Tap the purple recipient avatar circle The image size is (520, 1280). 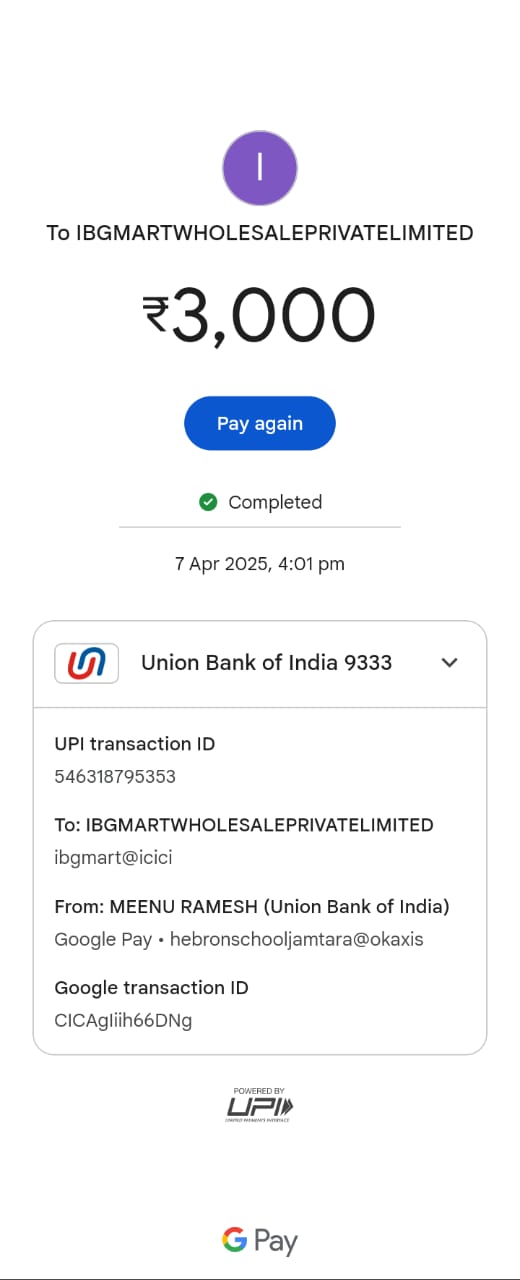260,168
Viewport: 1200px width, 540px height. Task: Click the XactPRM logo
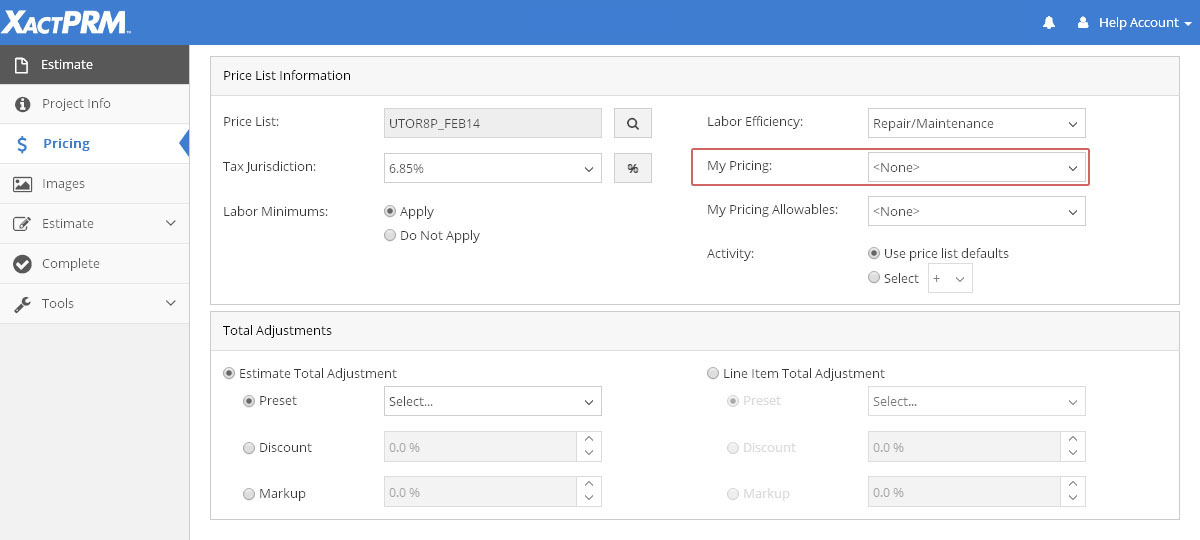[x=66, y=22]
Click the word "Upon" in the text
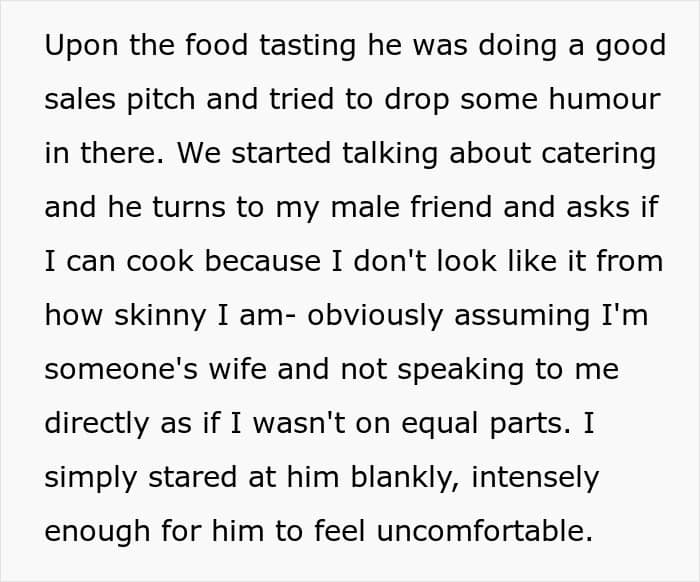 click(x=81, y=46)
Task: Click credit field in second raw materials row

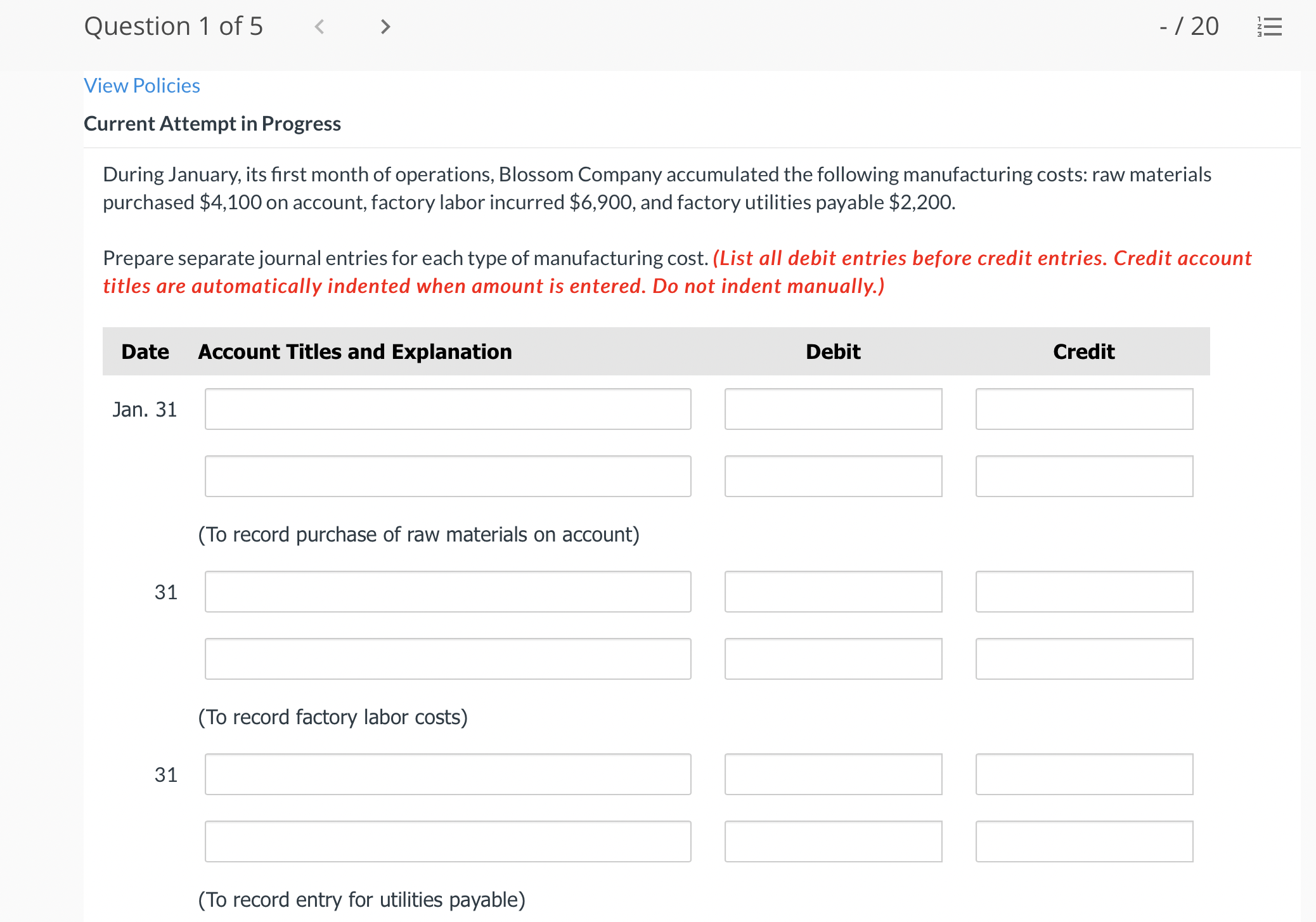Action: [x=1084, y=476]
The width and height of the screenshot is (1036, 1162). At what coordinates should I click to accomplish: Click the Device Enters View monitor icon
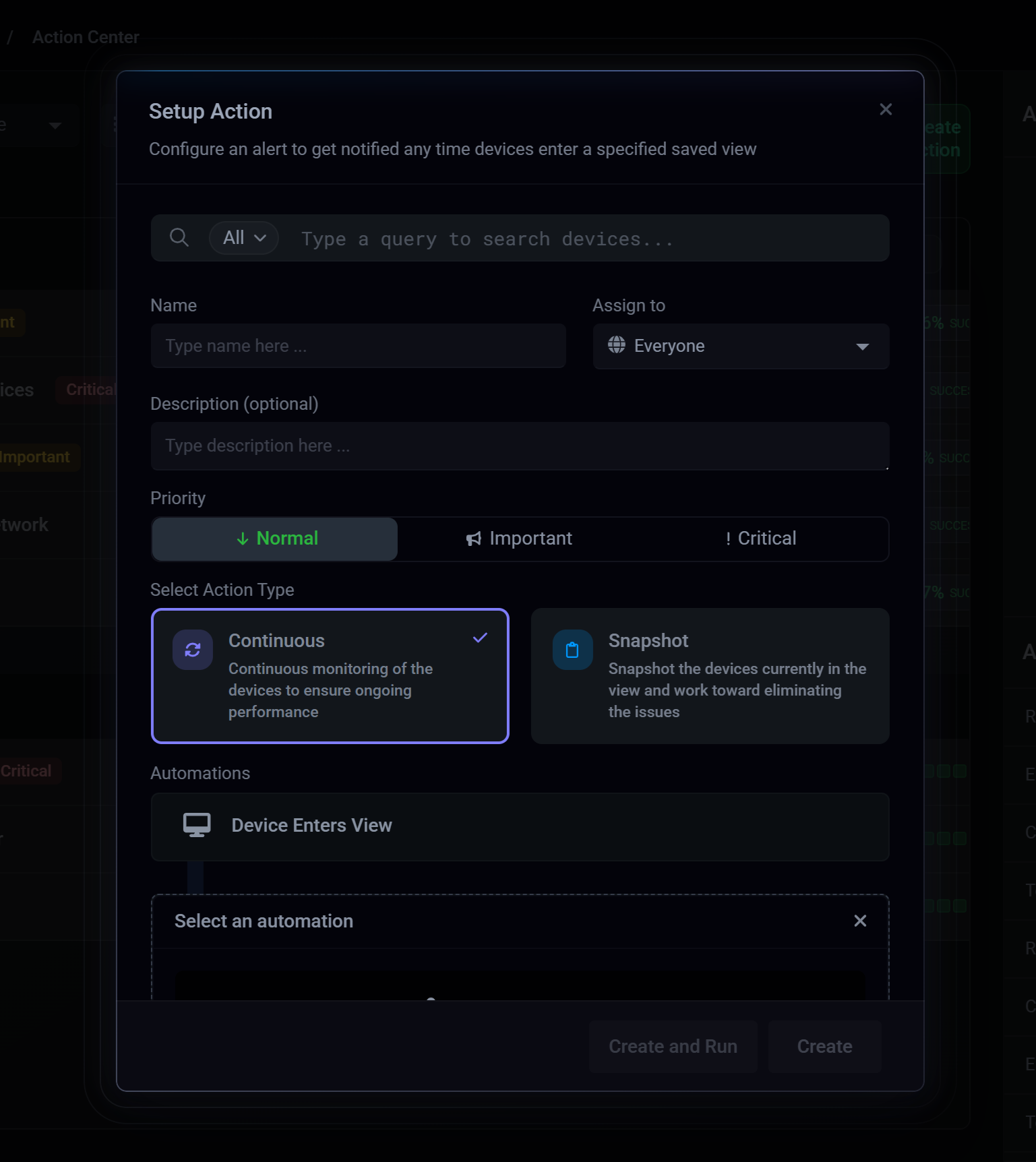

-=-=-=-=-

Please reproduce the records from the line that has "Task: Click credit" through the end of the records, keeping the requests and offsetting every number in the answer coordinates by 95. Leave the pictures out.

__Reply to the exercise__:
Task: Click credit field in second raw materials row

Action: [x=1179, y=571]
The width and height of the screenshot is (1036, 1162). At what coordinates should I click to accomplish: Click the Device Enters View monitor icon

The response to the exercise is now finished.